Iowa's Health and Human Services ruled Monday that the three men crushed in the May 28th collapse of a downtown Davenport building died from asphyxiation, and also that their deaths were accidental.
Forty-two -year-old Branden Colvin Sr., 51-year-old Ryan Hitchcock and 60-year-old Daniel Prien suffered from multiple crush injuries and being crushed to the point that they couldn’t breathe.
An investigation is being conducted to determine the cause of the collapse. Colvin Sr.'s family members have filed a wrongful death lawsuit.
South Dakota attorney general Marty Jackley has released the draft proposal of an amendment to repeal the state’s medical marijuana program.
The program was approved by voters back in 2020.
The amendment would make all possession, use, cultivation, and sales of marijuana illegal. If approved, the repeal proposal would need 17-thousand-509 signatures to appear on the 2024 ballot.
The USDA is letting landowners in half of Iowa’s counties use land set aside for conservation purposes for haying and grazing livestock. It’s a big help for livestock farmers in a drought. Iowa landowners have an estimated 1.6 million acres enrolled in the USDA’s Conservation Reserve Program or CRP. In this our 5th year of significant drought, that CRP land becomes inviting for herds. While normally off limits, the USDA is allowing landowners in 46 counties to hay and graze CRP land.

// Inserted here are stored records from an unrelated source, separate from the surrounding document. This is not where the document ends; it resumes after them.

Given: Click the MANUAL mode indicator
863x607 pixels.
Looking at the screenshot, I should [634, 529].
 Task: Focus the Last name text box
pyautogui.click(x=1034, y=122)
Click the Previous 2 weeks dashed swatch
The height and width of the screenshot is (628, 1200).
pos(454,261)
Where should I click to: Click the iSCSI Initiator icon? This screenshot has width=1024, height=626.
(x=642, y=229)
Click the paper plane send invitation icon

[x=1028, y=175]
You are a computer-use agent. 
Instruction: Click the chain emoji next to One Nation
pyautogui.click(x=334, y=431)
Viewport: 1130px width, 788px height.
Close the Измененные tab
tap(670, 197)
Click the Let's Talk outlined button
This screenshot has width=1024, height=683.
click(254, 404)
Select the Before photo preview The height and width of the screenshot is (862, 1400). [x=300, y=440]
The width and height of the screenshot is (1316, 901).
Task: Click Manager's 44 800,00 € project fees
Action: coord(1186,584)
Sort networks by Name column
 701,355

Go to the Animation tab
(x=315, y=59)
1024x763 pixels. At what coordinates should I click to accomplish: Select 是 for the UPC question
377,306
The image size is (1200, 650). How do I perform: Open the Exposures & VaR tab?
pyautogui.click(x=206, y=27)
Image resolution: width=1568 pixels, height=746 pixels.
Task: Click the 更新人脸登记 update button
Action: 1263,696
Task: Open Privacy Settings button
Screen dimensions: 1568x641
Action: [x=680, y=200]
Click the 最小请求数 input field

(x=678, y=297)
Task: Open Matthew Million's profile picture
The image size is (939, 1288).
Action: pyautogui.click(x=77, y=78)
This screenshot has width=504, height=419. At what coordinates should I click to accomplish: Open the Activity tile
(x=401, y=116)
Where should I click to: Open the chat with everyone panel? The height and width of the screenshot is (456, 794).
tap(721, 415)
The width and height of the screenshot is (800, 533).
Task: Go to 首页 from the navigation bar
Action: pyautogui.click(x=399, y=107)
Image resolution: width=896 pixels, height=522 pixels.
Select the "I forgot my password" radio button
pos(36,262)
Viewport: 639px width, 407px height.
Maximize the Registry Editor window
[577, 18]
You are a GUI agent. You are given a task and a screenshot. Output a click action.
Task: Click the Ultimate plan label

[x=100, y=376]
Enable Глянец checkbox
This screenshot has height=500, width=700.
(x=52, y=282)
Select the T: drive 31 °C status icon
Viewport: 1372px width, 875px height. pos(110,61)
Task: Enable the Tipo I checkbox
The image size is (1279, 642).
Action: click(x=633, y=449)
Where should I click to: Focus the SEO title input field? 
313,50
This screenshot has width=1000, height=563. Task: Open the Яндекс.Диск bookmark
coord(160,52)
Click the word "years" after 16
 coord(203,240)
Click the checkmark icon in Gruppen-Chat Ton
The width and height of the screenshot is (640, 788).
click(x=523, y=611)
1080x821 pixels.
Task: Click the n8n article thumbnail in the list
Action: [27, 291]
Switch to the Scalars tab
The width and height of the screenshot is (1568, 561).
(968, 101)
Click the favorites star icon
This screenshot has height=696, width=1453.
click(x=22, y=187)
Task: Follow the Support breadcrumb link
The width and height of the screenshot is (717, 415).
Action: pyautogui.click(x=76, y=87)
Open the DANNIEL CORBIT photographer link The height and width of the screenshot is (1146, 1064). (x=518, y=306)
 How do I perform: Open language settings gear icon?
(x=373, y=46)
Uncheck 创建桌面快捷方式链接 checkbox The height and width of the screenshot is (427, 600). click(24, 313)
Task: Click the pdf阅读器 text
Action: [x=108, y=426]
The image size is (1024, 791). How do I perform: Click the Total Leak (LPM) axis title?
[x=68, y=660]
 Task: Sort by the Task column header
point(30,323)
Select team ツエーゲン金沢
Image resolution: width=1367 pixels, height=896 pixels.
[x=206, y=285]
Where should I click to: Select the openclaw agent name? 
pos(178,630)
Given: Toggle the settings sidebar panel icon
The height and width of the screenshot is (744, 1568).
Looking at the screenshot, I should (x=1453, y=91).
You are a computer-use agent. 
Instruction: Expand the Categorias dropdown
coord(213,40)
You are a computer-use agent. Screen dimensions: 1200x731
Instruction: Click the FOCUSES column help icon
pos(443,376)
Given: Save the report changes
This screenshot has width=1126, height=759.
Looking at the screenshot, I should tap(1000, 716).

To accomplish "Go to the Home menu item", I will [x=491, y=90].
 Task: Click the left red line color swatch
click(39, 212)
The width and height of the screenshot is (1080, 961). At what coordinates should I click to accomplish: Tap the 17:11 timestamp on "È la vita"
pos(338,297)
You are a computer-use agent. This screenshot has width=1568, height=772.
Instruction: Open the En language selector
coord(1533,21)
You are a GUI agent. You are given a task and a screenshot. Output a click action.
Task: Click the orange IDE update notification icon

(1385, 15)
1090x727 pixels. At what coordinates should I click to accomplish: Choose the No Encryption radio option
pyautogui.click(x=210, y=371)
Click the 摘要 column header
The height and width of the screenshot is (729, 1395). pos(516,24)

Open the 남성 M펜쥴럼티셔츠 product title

Curt Goettsch is the conservation chief for the USDA’s Farm Service Agency’s Iowa Office. He says landowners should keep an eye out for new drought maps for eligibility.
“We put out a new authorization memo to the entire state on any new counties that have been added every Monday morning. … So you can check with your county every Monday morning throughout August or September to see if you’ve become eligible for emergency haying and grazing.”